L'improvviso ritorno di fiamma per il federalismo sembra nascere soprattutto dall'intenzione del governo Renzi di collegarlo alla spending review. Come anticipato sul Sole 24 Ore del 17 luglio, la prossima legge di stabilità dovrebbe infatti portare dal 10% attuale (rimasto però sulla carta visto che non è mai arrivato l'accordo tra Stato e autonomie) al 40% la quota del fondo di solidarietà ripartito sulla base dei fabbisogni standard e delle capacità fiscali dei diversi territori. Così da collegare a un primo parametro di virtuosità la distribuzione dei trasferimenti perequativi tra aree "ricche" e "povere".
Non si spiega altrimenti il fatto che i tre decreti del presidente del Consiglio attesi al prossimo Cdm siano rimasti in naftalina, nel migliore dei casi, per sette mesi e siano ritornati d'attualità proprio ora. Delle sei funzioni fondamentali di comuni e province, per le quali la legge delega n. 42 del 2009 e il Dlgs attuativo n. 216 del 2010 hanno sancito il passaggio dalla spesa storica ai fabbisogni standard, solo una a testa è giunta al traguardo: la polizia locale per le amministrazioni comunali e lo sviluppo economico per quelle provinciali, che sono stati pubblicati sulla Gazzetta Ufficiale del 5 aprile 2013.
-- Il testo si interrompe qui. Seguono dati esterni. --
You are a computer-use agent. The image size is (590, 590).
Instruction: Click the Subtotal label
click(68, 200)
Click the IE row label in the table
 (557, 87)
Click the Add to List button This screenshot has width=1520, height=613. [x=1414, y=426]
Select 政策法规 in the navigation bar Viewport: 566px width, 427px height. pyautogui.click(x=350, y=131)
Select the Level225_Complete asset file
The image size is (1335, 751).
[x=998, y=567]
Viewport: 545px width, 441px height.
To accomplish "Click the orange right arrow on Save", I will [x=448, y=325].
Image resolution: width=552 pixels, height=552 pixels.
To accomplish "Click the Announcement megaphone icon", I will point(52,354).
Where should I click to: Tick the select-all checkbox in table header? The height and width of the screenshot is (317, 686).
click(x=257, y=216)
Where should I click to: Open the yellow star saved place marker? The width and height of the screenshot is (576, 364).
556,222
Sulle altre cinque funzioni (anche se non su tutte) intervengono i tre Dpcm esaminati ieri in preconsiglio. Il primo, che è anche il più datato, riguarda i coefficienti per il calcolo delle spese di amministrazione generale, di gestione e di controllo degli enti comunali e provinciali. Il provvedimento ha incassato il disco verde della commissione paritetica per il federalismo (Copaff) guidata da Luca Antonini il 20 dicembre 2012 e il via libera preliminare dell'Esecutivo il 18 aprile 2013. I successivi passaggi richiesti dalla legge - conferenza Stato-città e parere delle commissioni parlamentari competenti – si sono conclusi il 30 gennaio scorso. E solo domani dovrebbe arrivare l'approvazione finale del Governo.
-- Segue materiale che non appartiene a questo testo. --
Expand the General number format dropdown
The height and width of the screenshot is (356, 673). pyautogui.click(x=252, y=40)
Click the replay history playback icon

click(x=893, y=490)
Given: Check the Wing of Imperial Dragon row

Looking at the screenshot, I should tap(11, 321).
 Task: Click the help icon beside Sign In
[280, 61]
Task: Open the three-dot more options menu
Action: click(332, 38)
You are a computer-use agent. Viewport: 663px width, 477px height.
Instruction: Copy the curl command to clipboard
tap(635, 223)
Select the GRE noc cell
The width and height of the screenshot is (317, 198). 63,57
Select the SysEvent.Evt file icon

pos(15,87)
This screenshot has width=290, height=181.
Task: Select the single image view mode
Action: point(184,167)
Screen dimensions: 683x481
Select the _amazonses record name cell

Per gli altri due Dpcm si tratterà solo del primo esame in Cdm. E questo nonostante il via libera della Copaff risalga in un caso – istruzione pubblica e gestione del territorio delle province – al 7 luglio 2013 e nell'altro – istruzione pubblica (inclusi gli asili nido), viabilità e trasporti, gestione del territorio e ambiente, servizio sociale dei comuni – al 23 dicembre 2013. Dando per scontato l'ok del governo, entrambi i provvedimenti dovranno poi superare la trafila dei pareri (Stato-città, bicamerale per il federalismo e commissione Bilancio di Camera e Senato) e tornare a Palazzo Chigi per l'ultimo sì.
A quel punto per completare l'operazione fabbisogni mancheranno solo i Dpcm sulle restanti funzioni delle province: trasporti, tutela ambientale e polizia provinciale (aggiuntasi successivamente). Seppure vedessero la luce nei prossimi giorni e arrivassero al traguardo entro il 2014, così da essere operativi nel 2015, l'intera operazione fabbisogni partirebbe comunque con un anno di ritardo rispetto alle ultime previsioni del legislatore. Con il rischio che gli indicatori di spesa efficiente degli enti locali nascano già vecchi. Un pericolo evidenziato anche dal presidente dell'Anci, Piero Fassino, durante la presentazione della banca dati Sose che consente di confrontare lo scostamento comune per comune tra spesa storica 2010 e fabbisogni standard e che da ottobre sarà aperta a tutti i cittadini.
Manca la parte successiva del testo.